New Documentary Series

  • “Generation US,” directed by Morgan Spurlock: The series will take viewers across the country, highlighting individuals of the same demographics and circumstances in different geographic regions. “Generation US” will ultimately examine the issues and experiences that divide yet unite us.
  • “Through the Fire,” directed by Rod Blackhurst: Series takes a closer look at the legacies of the 19 Granite Mountain Hotshots, who perished during the unprecedented 2013 wildfire in Yarnell, Ariz. The same event is also the subject of a film, produced by Condé Nast Entertainment and based on an article in GQ, which will be released by Sony in October.

New Digital Series

  • “Pop Feminist,” Teen Vogue: Entertainment news show hosted by Teen Vogue entertainment editor Sandra Song, who breaks down the latest pop-culture events through an “intersectional feminist” lens.
  • “Back-to-Back Chef,” Bon Appétit: In just 15 minutes, a celebrity chef challenges a home cook to create one of his or her signature dishes. There’s one catch: They can’t look at each other. Standing back to back, the duo can only communicate verbally.
  • “Broken,” The Scene: In this original series about infidelity, former and current couples come together with the hope of finding closure. The couples confront each other openly and honestly about infidelity, resulting in an emotional and cathartic conversation. The pilot episode aired in February, drawing more than 55 million views and spawning the hashtag “#hurtbae.”
  • “Actually Me,” GQ: A celebrity goes undercover on the internet and responds to comments on Twitter, Reddit (which is owned by Conde Nast), Facebook, Quora and YouTube.
  • “…In 2 Minutes,” Glamour: Scripted, live-action series breaks down the signs and symptoms of our biological processes and the science behind them. In the first episode, “Your Period in 2 Minutes,” an actress portrays all of the relatable physiological changes that a woman experiences during her monthly cycle.
  • “Tech Support,” Wired: Celebrities use Twitter to answer real-time questions on often surprising areas of expertise.

Series Renewals

  • “73 Questions,” Vogue: Interview series takes a look inside the lives of celebrities, shot in one take at their homes or on set.
  • “Beauty Trend Evolutions,” Allure: Videos take viewers through the evolution of a certain beauty trend over a roughly 100-year period, with each style executed on the same model.
  • “24 Hours Working Straight at…,” Bon Appétit: In the series, deputy editor Andrew Knowlton spends 24 hours working behind the scenes with the staffs of iconic restaurants.
  • “Perfect Match,” Glamour: One woman in each episode is asked to answer 35 specific questions about her ideal mate, while unbeknownst to her producers have already used her preferences to find someone who matches all of her criteria. The subject is surprised her with a blind date the same day, and the show documents what really happens when she meets her “perfect match.”
  • “Secret Talent Theater,” Vanity Fair: In each episode of the series produced during the photo shoot for the mag’s annual Hollywood Issue, an actress stages a performance on a set reminiscent of a classic Hollywood period jewel-box theater. Past guests have included Jennifer Lawrence showing off her mime skills, Cate Blanchett doing the splits, and Emma Stone demonstrating how to use a pogo stick.
  • “Autocomplete,” Wired: Celebrities answer the most-Googled questions about themselves.

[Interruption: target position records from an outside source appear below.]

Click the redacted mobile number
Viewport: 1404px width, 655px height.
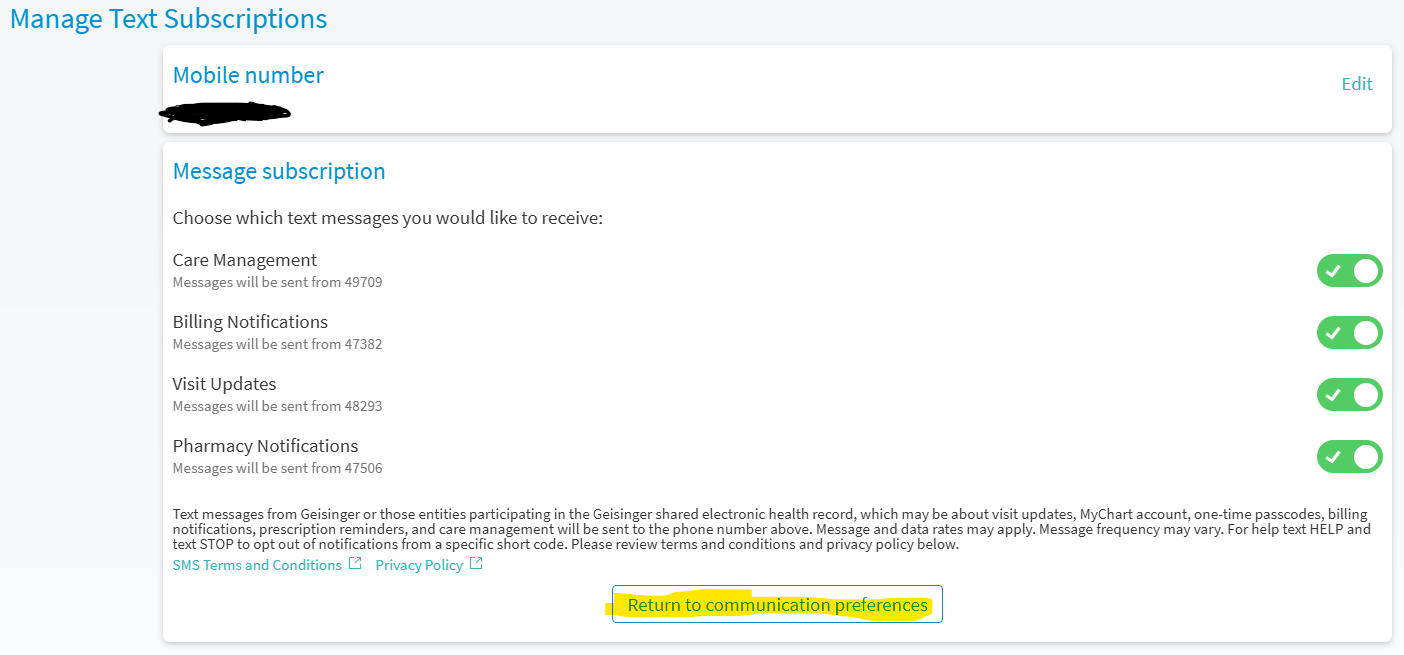(x=226, y=113)

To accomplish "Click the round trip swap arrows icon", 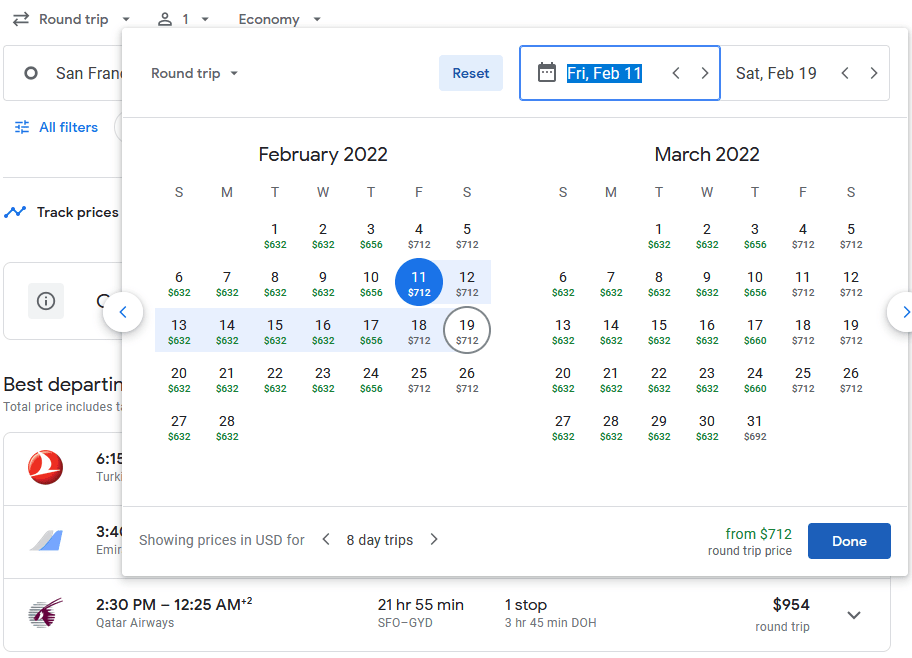I will [21, 19].
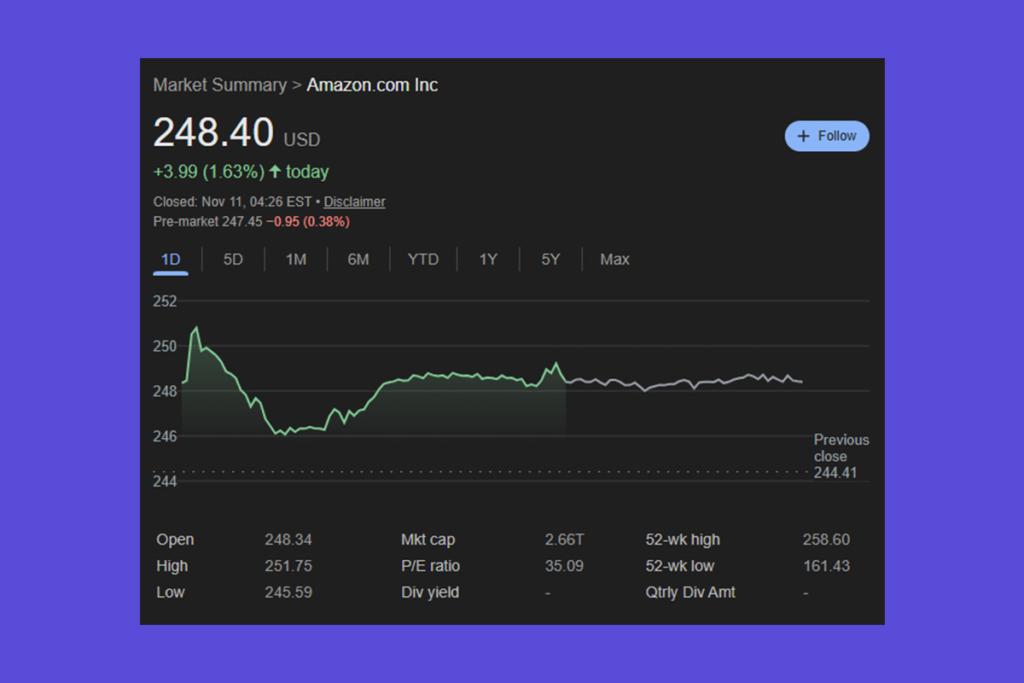The image size is (1024, 683).
Task: Select the YTD time range
Action: (x=423, y=259)
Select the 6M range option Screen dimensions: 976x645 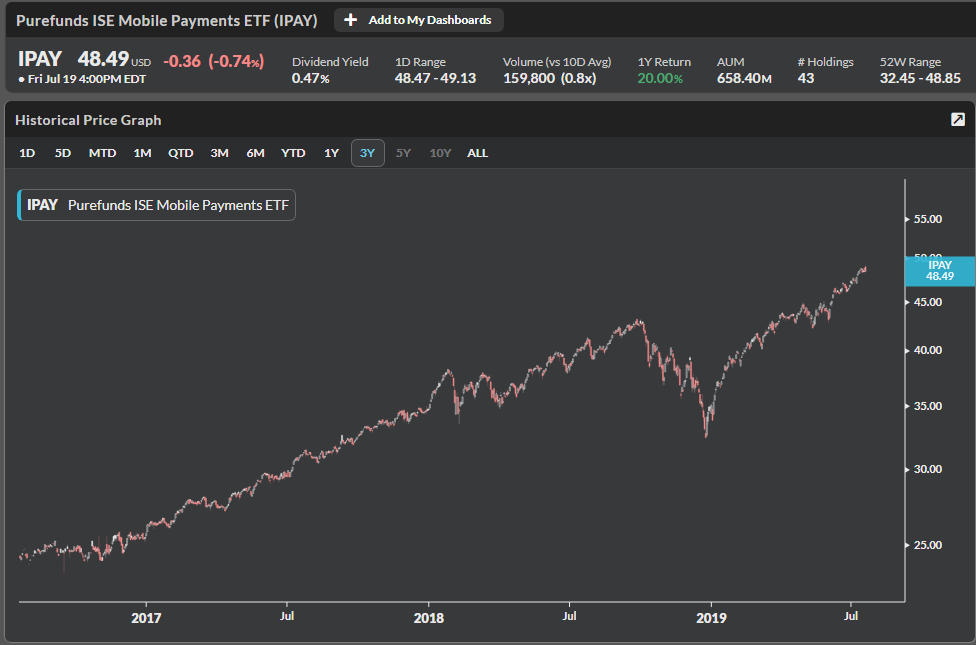point(256,153)
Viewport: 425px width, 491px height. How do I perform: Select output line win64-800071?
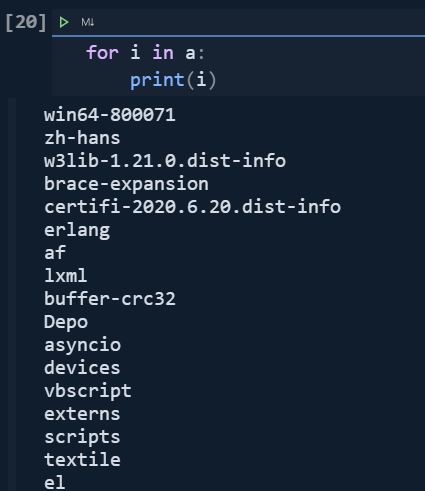110,115

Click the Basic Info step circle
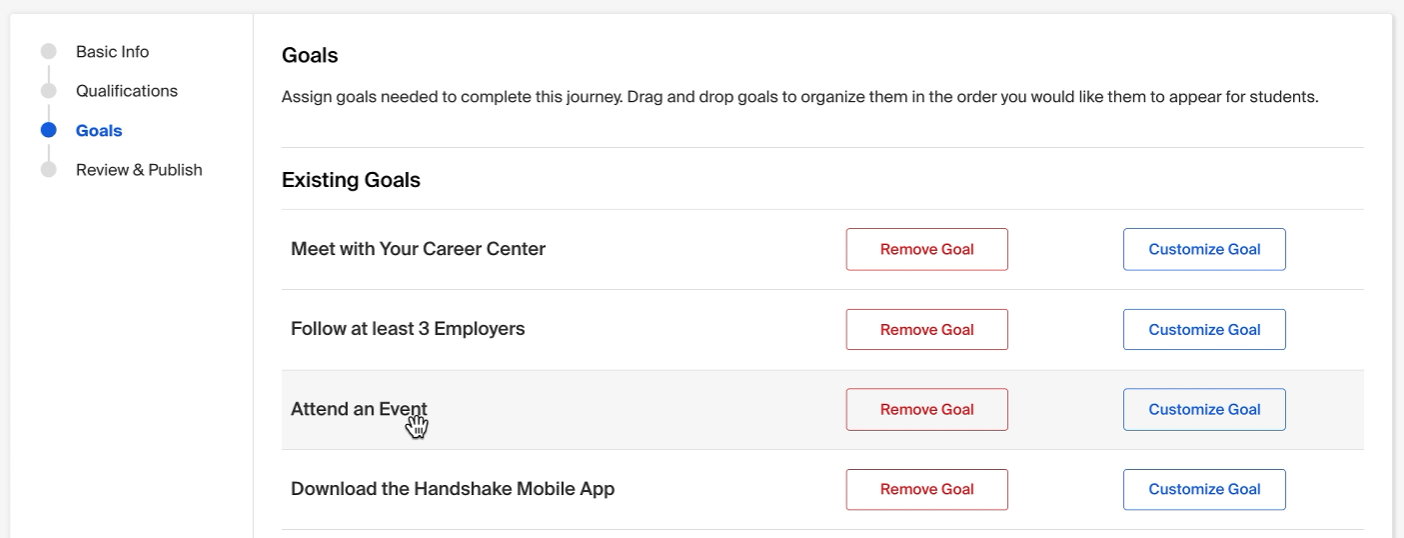pos(48,52)
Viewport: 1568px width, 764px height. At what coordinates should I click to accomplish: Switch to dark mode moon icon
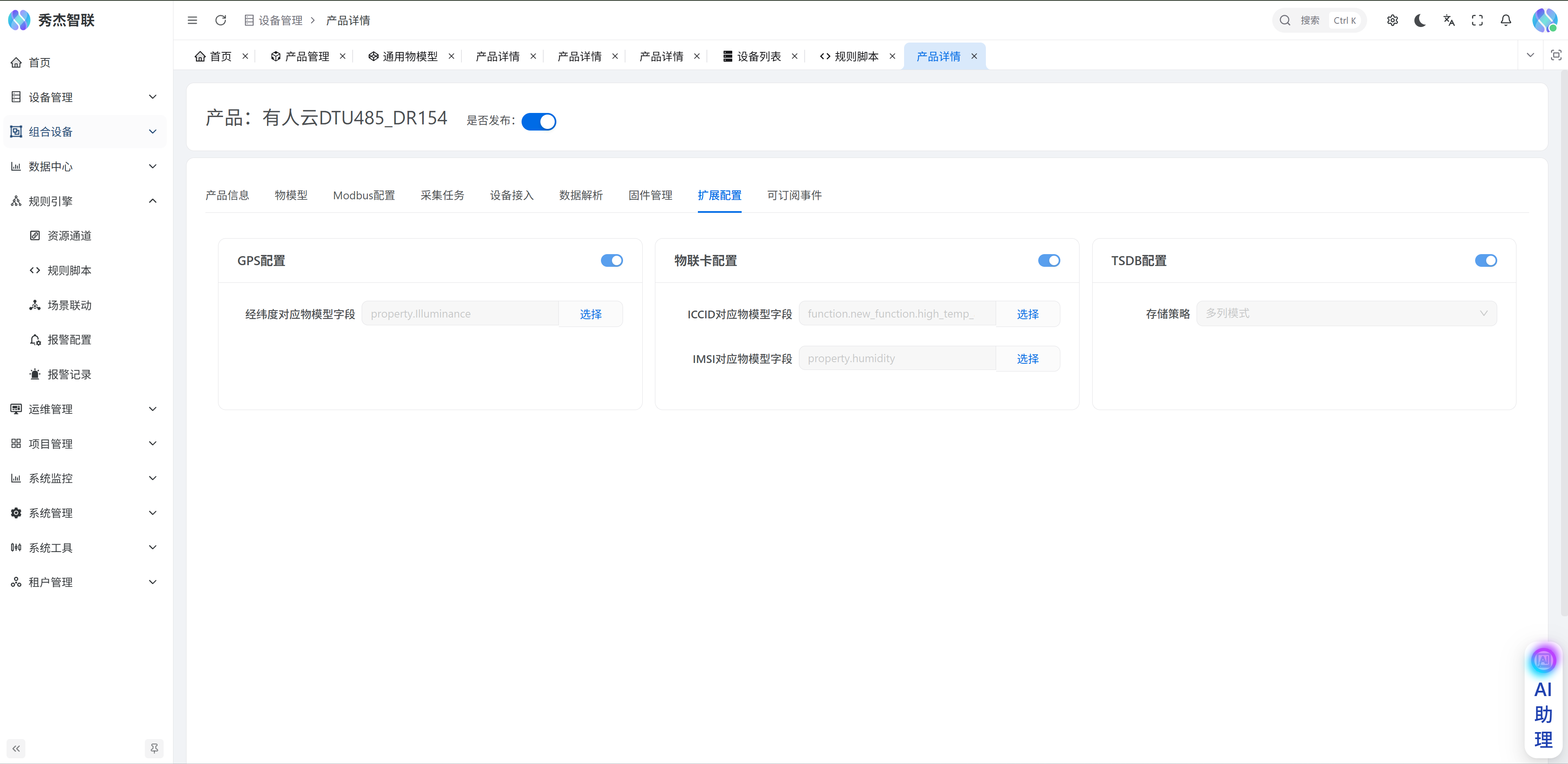click(1420, 20)
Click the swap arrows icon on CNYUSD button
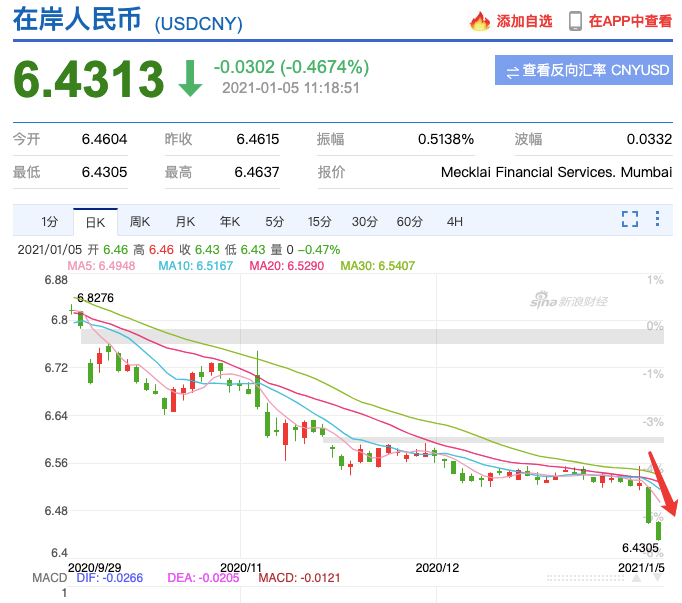 pyautogui.click(x=513, y=71)
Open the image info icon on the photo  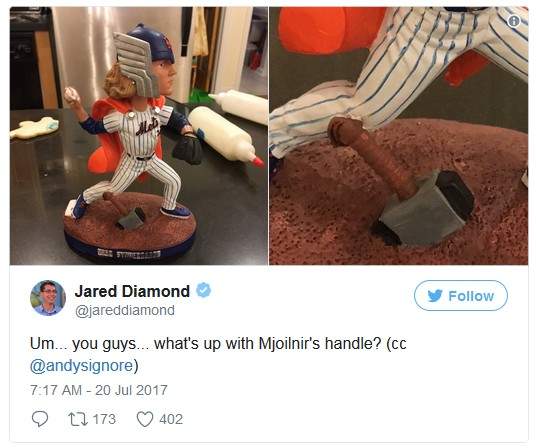(x=514, y=22)
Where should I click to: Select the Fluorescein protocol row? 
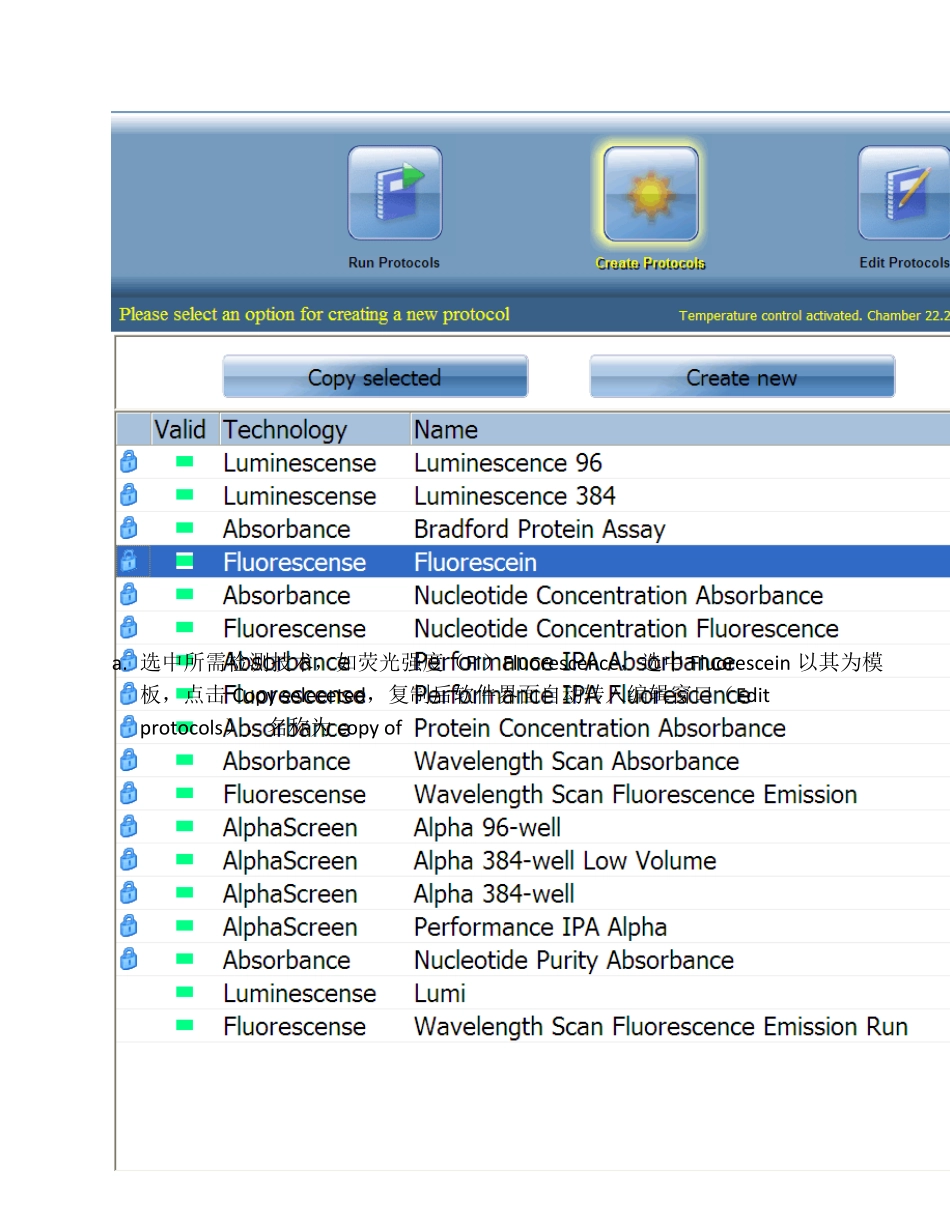point(476,562)
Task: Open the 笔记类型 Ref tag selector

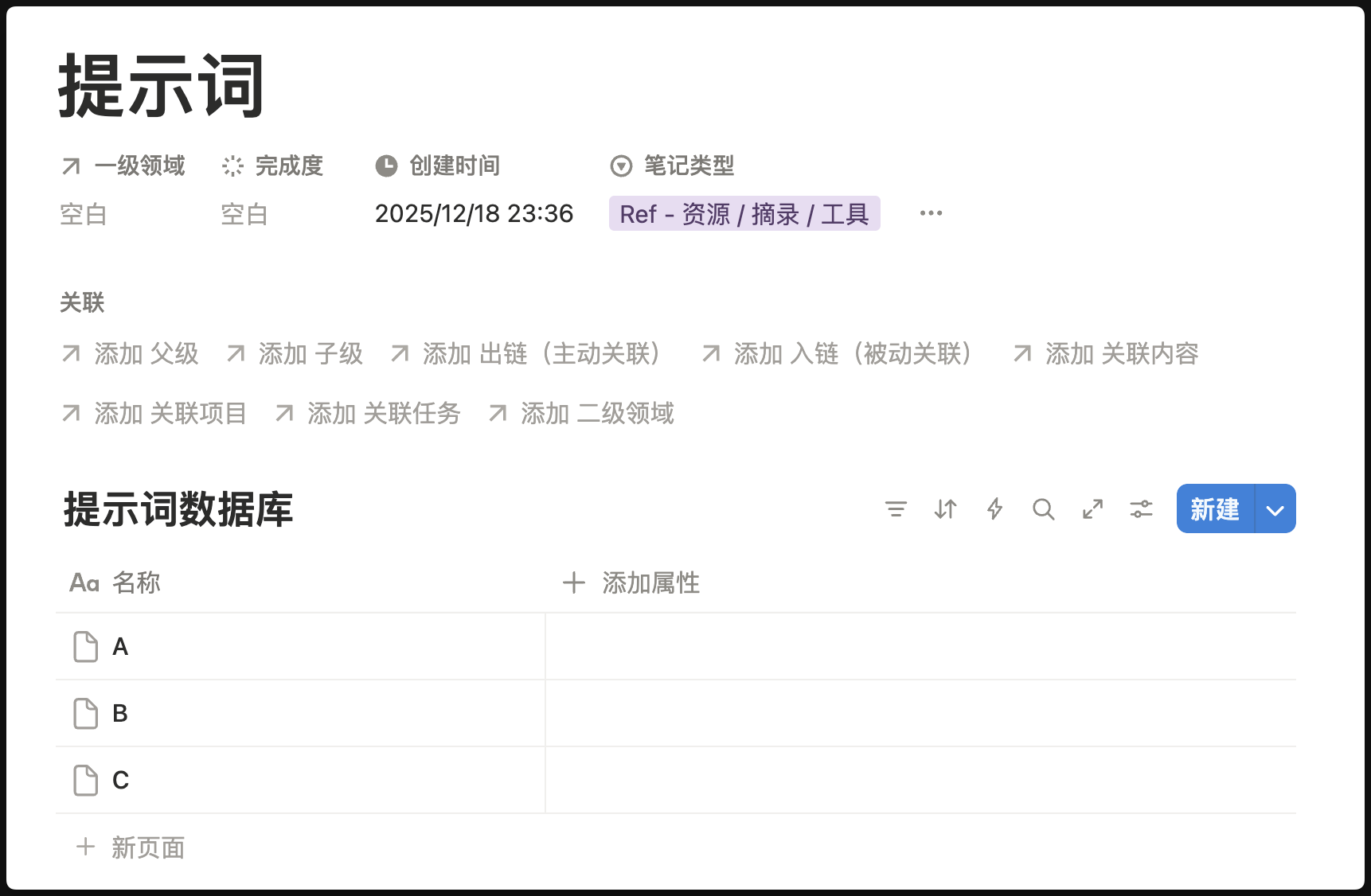Action: point(744,214)

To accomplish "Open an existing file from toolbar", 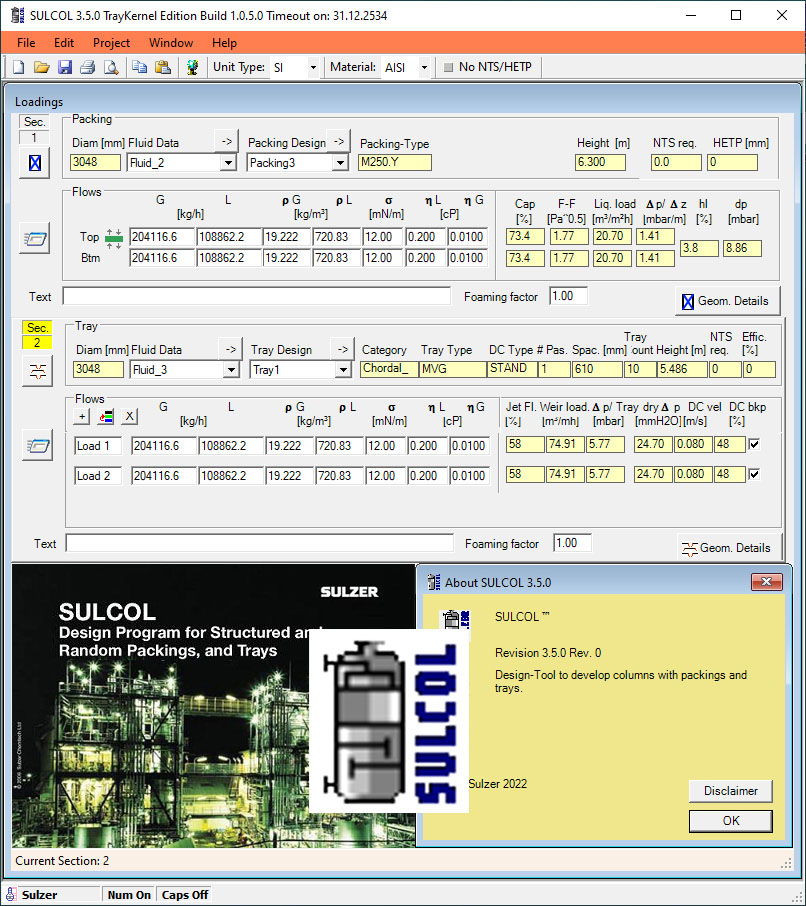I will (x=41, y=66).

In addition to the new and returning programming, Condé Nast unveiled three new advertising products: Video IQ, an interactive ad unit that brings together video and quizzes; Video2, developed with partner Celtra, which provides vertical video ads with swiping features; and ShopIt, created in partnership with Clicktivated, which lets users buying directly from a video.